Each graph that can be made in matplotlib has a dedicated function. To change the graph type, we change which graph function we’re calling from plt. Here are five of the most commonly used charts and the functions we call to make them:

Chart type Chart code
Line chart plt.plot()
Scatter plot plt.scatter()
Bar chart plt.bar()
Pie chart plt.pie()
Histogram plt.hist()
  • line chart: shows continuous change, often used to measure change over time
  • scatterplot: uses position to show the relationship, or correlation, between two numeric values
  • bar chart: uses bar height to compare a measure between categorical variables
  • pie chart: shows us the breakdown of a whole into its parts
  • histogram: shows how one kind of data is distributed

As with any Python function, we’ll supply arguments for the parameters of the function, and those will determine what the final graph output looks like.

In this lesson, we’ll focus on line charts. By the end of this module, however, we’ll cover everything needed to make all five of these charts.

Want to see what all these charts look like? We’ll compare them in the Jupyter notebook to the right. The code is already written, so just follow the instructions below to run the cells and see the graphs appear.



The first cell will load the packages and import all the datasets you’ll need for these graphs. Run this cell first.

After that, simply Run each cell (or press Command/Ctrl + Enter) to see its graph appear.

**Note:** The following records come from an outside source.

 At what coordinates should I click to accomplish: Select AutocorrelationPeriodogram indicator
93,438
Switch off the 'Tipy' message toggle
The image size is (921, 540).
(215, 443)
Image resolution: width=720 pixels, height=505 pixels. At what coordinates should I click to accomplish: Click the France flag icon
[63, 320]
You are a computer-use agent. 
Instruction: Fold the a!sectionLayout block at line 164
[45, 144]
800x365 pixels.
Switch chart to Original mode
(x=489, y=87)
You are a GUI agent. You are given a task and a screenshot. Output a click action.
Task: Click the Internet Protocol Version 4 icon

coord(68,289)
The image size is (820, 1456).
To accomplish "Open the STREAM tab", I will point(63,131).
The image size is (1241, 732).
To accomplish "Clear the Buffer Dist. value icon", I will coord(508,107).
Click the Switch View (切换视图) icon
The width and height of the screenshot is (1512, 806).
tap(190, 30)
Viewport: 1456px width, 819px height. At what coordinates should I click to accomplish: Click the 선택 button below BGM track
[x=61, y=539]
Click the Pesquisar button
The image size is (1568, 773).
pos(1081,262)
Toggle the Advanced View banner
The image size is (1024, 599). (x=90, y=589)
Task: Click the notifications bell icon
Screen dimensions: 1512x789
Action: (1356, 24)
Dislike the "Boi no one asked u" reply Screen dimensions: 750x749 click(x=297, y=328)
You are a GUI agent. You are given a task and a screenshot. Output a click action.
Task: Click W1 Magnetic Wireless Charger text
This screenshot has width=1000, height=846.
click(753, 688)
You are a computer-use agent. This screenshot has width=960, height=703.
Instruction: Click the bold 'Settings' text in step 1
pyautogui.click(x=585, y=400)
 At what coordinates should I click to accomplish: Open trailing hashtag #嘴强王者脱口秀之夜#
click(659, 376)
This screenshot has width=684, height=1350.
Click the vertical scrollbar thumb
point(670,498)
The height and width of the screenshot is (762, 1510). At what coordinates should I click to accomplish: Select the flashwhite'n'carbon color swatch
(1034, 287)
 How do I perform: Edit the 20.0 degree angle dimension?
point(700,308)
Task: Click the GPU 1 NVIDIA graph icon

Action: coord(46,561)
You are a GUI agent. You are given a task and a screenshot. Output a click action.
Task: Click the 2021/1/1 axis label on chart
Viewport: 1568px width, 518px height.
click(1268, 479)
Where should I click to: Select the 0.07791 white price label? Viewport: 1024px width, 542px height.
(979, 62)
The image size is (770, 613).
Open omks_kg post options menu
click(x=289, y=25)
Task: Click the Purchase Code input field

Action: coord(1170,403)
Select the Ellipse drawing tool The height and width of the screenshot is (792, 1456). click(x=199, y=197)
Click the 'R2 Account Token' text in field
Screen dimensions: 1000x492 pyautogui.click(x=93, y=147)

Take a minute to look at the code, and see if you can predict anything about how the graph will look or what will be included. There’s no coding required for this lesson, so you don’t have to Save your notebook or press Test Work. Once you’re done exploring this notebook, you can click Next at any time.

By the end of this lesson and the next one, you’ll be able to code every single line of matplotlib code in this notebook yourself!